Thanks Wangda Tan for review and comments!
even after R/W lock changes, when anything bad happens on disks, DirectoryCollection will be stuck under write locks, so NodeStatusUpdater will be blocked as well.
Not really. From jstack above, you can see the pending operation on busy IO happen in below is out of any lock now.
Map<String, DiskErrorInformation> dirsFailedCheck = testDirs(allLocalDirs,
So NodeStatusUpdater won't get blocked when testDirs pending on operation of mkdir.
1) In short term, errorDirs/fullDirs/localDirs are copy-on-write list, so we don't need to acquire lock getGoodDirs/getFailedDirs/getFailedDirs. This could lead to inconsistency data in rare cases, but I think in general this is safe and inconsistency data will be updated in next heartbeat.

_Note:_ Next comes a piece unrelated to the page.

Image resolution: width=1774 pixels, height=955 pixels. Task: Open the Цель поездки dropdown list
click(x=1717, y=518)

In general, read/write lock is more flexible and more consistent as we have several resources under race condition. Copy-on-write list only can guarantee no modification exception happen between a read and write operation on the same list, but no way to provide consistent semantic across lists. Thus, I would prefer to use read/write lock here and CopyOnWriteArrayList can be replaced with plain Arraylist. Isn't it?

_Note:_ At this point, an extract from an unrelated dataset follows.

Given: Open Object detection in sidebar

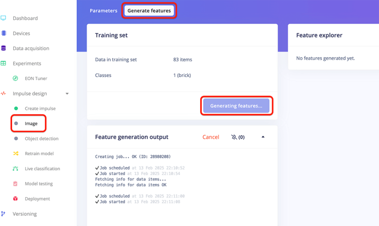Looking at the screenshot, I should point(42,139).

2) In longer term, we may need to consider a DirectoryCollection stuck under busy IO is unhealthy state, NodeStatusUpdater should be able to report such status to RM, so RM will avoid allocating any new containers to such nodes.
I agree we should provide better IO control on each node of YARN cluster. We can report some unhealthy status when IO get stuck or even better to count IO load as a resource for better/smart scheduling. However, how to better react for the very busy IO case is a different topic for the problem try to get resolved in this JIRA. In any case, NM heartbeat is not supposed to be cut-off unless daemon crash.